À ce jour, la REGIDESO dépend de l’énergie fournie par la Société nationale d’électricité (SNEL), elle-même tributaire de la production de la centrale hydroélectrique de Tubi-Tubidi, appartenant à la société minière SACIM. Or, les installations de cette dernière connaissent des avaries récurrentes, entraînant des coupures fréquentes qui empêchent une distribution continue de l’eau potable, malgré le bon état du réseau d’adduction de Mbuji-Mayi (plus de 500 Km), considéré comme l’un des plus modernes du pays.

L’entreprise publique affirme disposer de groupes électrogènes, mais le tarif de l’eau ne permet pas de les faire fonctionner en continu. « Le tarif est inférieur au coût de revient. C’est une question que nous posons au gouvernement depuis plus de trois ans… On ne peut pas produire de l’eau à 1,15 dollar le mètre cube et la vendre aux ménages à 25 centime », a indiqué David Tshilumba.

Selon le directeur général, la centrale photovoltaïque, dont les études techniques sont déjà finalisées, sera financée par la coopération allemande.

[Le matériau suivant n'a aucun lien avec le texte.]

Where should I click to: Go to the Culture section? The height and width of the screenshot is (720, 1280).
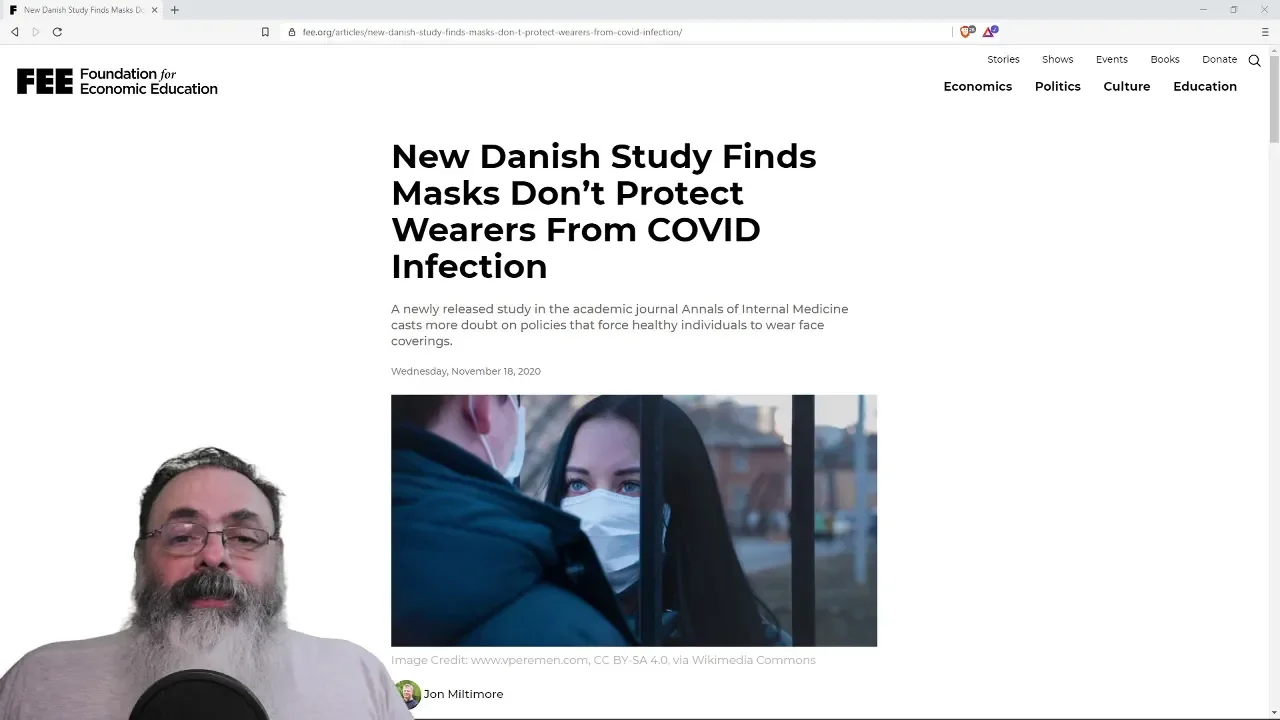[1127, 86]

L’Allemagne avait d’ailleurs annoncé en 2022, selon Radio Okapi, un premier projet de centrale solaire de 8 MW destiné à rendre la REGIDESO de Mbuji-Mayi indépendante de la SNEL. La montée en capacité à 15 MW pourrait résulter d’une réévaluation des besoins. David Tshilumba estime en effet que la ville nécessite aujourd’hui entre 12 et 13 MW pour un service normal.

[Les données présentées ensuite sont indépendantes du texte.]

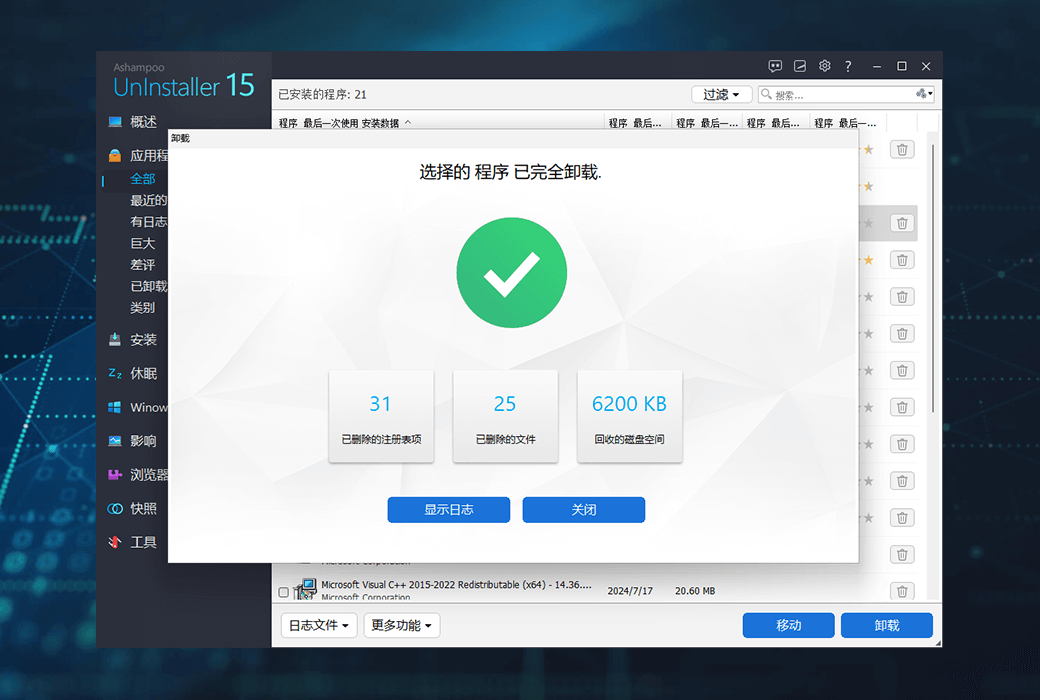Open the 工具 tools section
1040x700 pixels.
[x=142, y=541]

La REGIDESO envisage d’étendre cette autonomie énergétique à d’autres provinces via sa filiale RégiEnergies, créée entre 2023 et 2024. Cette entité a pour mission de produire de l’électricité là où la SNEL fournit insuffisamment, voire pas du tout, notamment dans les zones reculées. Il s’agit d’un retour vers l’énergie : lors de sa création en 1939, la REGIDESO était chargée à la fois de la distribution de l’eau et de l’électricité. Ce n’est qu’en 1978 que le gouvernement lui a retiré ce portefeuille au profit de la SNEL.